### 练习题目:
请重写下列条目中从包含“Task: Click the Sparkling News logo”的那一行起至条目末尾的所有行（首尾两行都包括在内），其中的任务说明保持不变，只把答案里的每个坐标数值偏移117，也就是都加上117，并且不要在答案中放入图片。

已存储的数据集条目
--
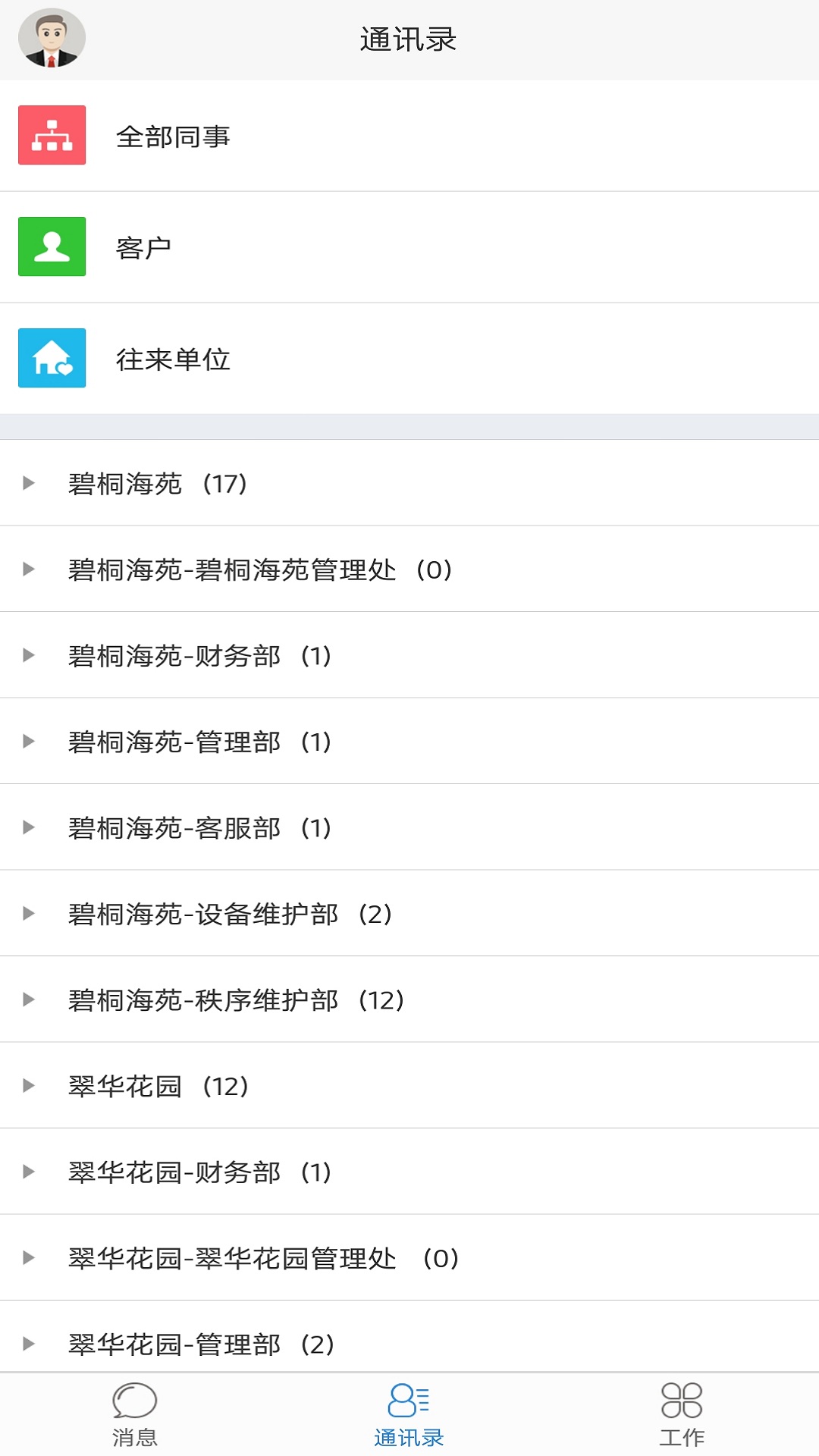The width and height of the screenshot is (819, 1456).
Task: Open 全部同事 list
Action: 173,136
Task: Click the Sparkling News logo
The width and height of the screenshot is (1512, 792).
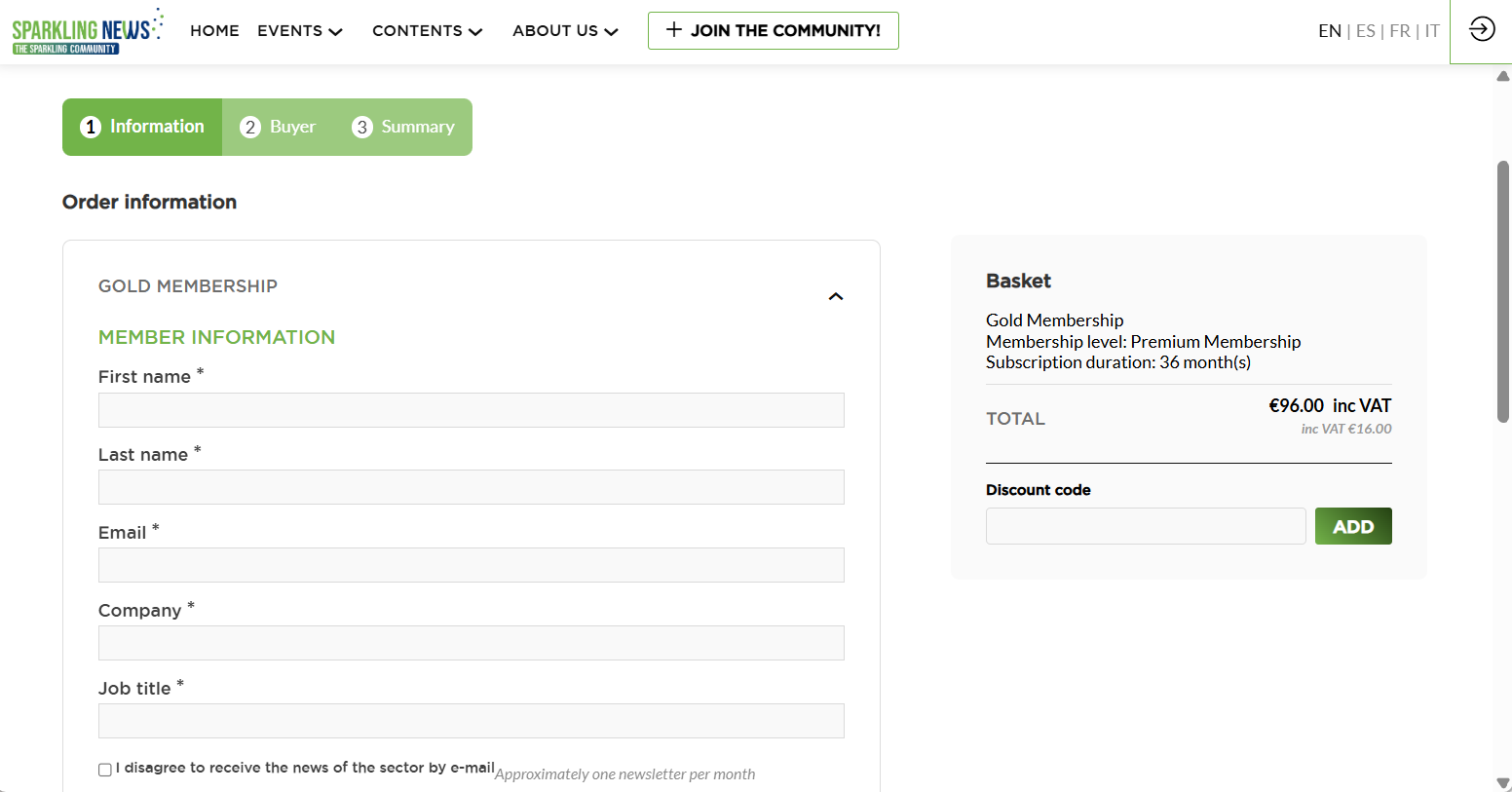Action: 87,31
--
### 本题答案:
Task: Click the Sparkling News logo
The width and height of the screenshot is (1512, 792).
Action: 204,148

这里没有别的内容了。